SELECTED EXTRACT →

'''

Package 'OOS'

Title: Out-of-Sample Time Series Forecasting
Description: A comprehensive and cohesive API for the out-of-sample forecasting workflow: data preparation, forecasting - including both traditional econometric time series models and modern machine learning techniques - forecast combination, model and error analysis, and forecast visualization.
Authors: Tyler J. Pike [aut, cre]
Maintainer: Tyler J. Pike <[email protected]>
License: GPL-3
Version: 1.0.0
Built: 2024-10-30 03:47:22 UTC
Source: https://github.com/tylerjpike/oos

Help Index


Chart forecasts

Description

Chart forecasts

Usage

chart_forecast(Data, Title, Ylab, Freq, zeroline = FALSE)

Arguments

Data

data.frame: oos.forecast object

Title

string: chart title

Ylab

string: y-axis label

Freq

string: frequency (acts as sub-title)

zeroline

boolean: if TRUE then add a horizontal line at zero

Value

ggplot2 chart

Examples

# simple time series
 A = c(1:100) + rnorm(100)
 date = seq.Date(from = as.Date('2000-01-01'), by = 'month', length.out = 100)
 Data = data.frame(date = date, A)

 # run forecast_univariate
 forecast.uni =
   forecast_univariate(
     Data = Data,
     forecast.dates = tail(Data$date,10),
     method = c('naive','auto.arima', 'ets'),
     horizon = 1,
     recursive = FALSE,
     freq = 'month')

 forecasts =
   dplyr::left_join(
     forecast.uni,
     data.frame(date, observed = A),
     by = 'date'
   )

 # chart forecasts
 chart.forecast =
   chart_forecast(
     forecasts,
     Title = 'test',
     Ylab = 'Index',
     Freq = 'Monthly',
     zeroline = TRUE)

'''

STORED DATA →

'''

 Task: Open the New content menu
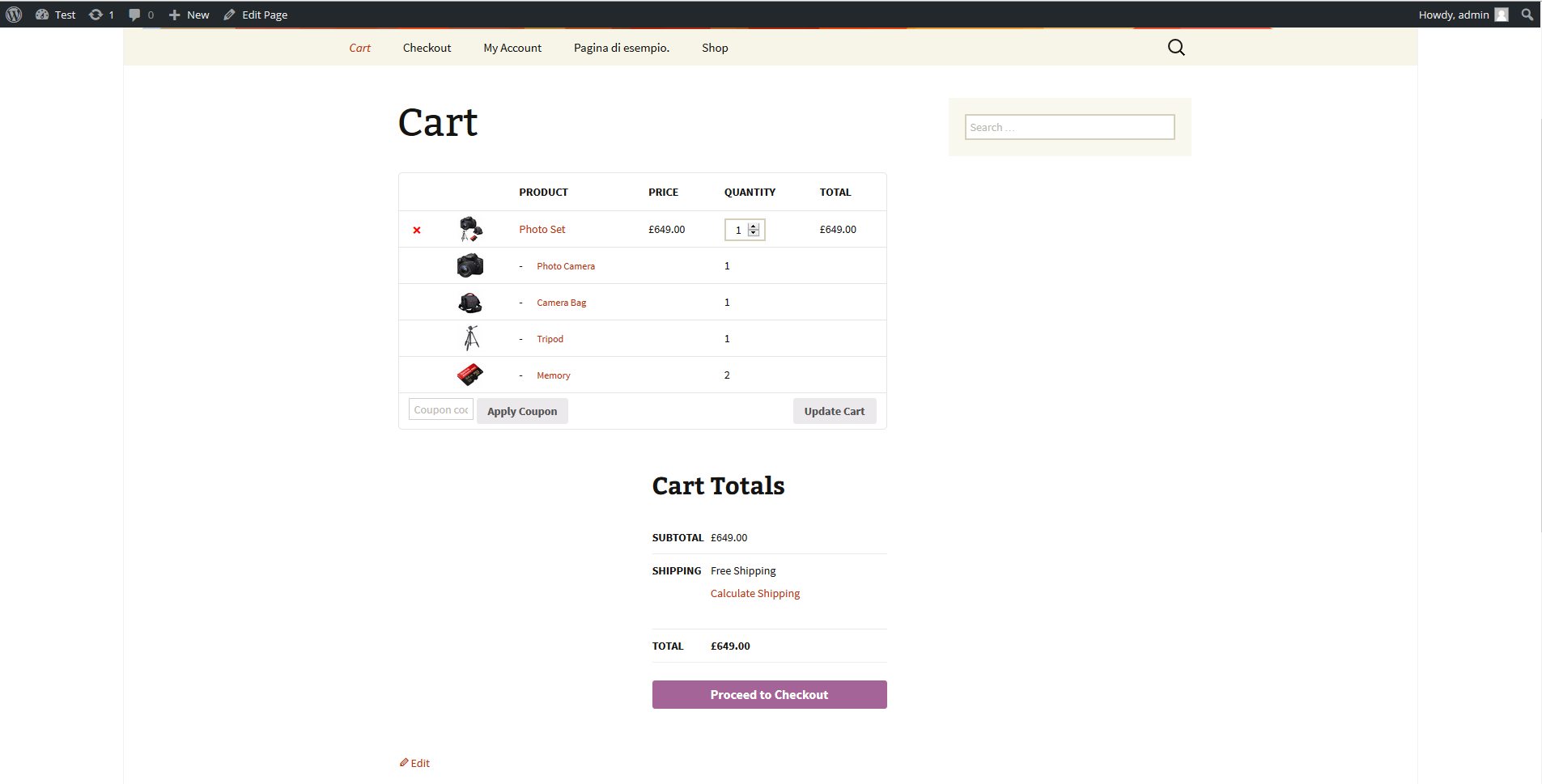coord(189,15)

'''

TASK DIRECTIONS → Quote the OOS package documentation word for word, beginning with "date = seq.Date(from" and ending after "freq = 'month')".

RESULT BELOW →
date = seq.Date(from = as.Date('2000-01-01'), by = 'month', length.out = 100)
 Data = data.frame(date = date, A)

 # run forecast_univariate
 forecast.uni =
   forecast_univariate(
     Data = Data,
     forecast.dates = tail(Data$date,10),
     method = c('naive','auto.arima', 'ets'),
     horizon = 1,
     recursive = FALSE,
     freq = 'month')